*What you need to do:*
After locating the line that contains "Task: Expand Entrance", transcribe exactly that line and each one after it until the data ends, skipping pictures.

_ _ _ _

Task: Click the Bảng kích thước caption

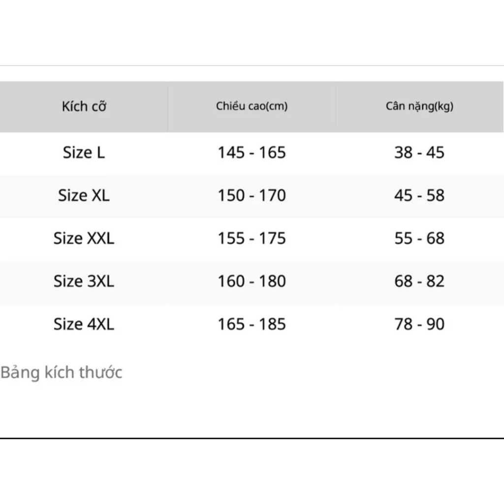Action: [x=62, y=372]
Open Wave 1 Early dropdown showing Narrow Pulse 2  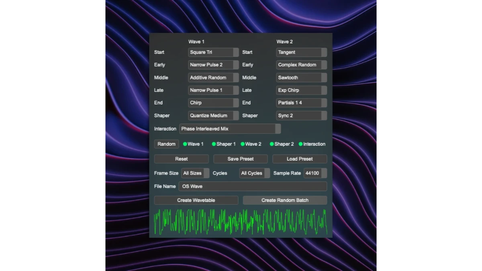pyautogui.click(x=213, y=65)
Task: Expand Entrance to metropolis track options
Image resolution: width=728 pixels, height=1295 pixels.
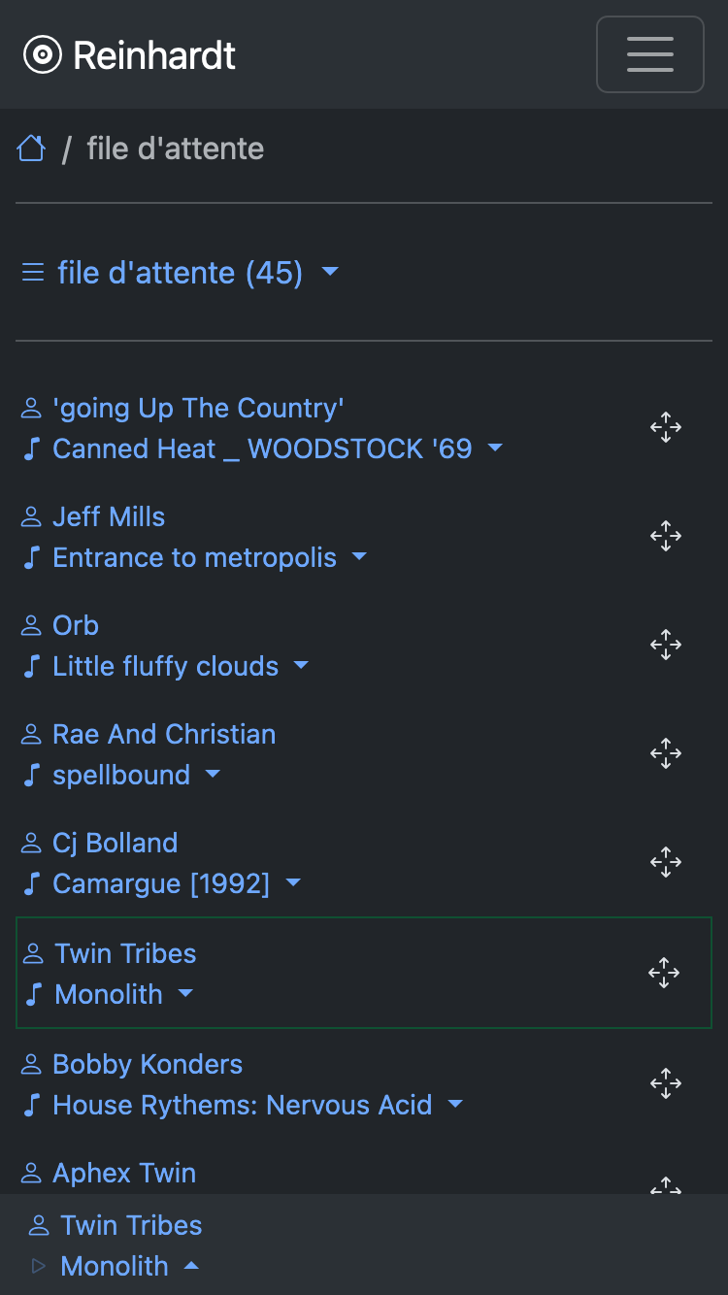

_ _ _ _

*Completed task:*
Task: Expand Entrance to metropolis track options
Image resolution: width=728 pixels, height=1295 pixels.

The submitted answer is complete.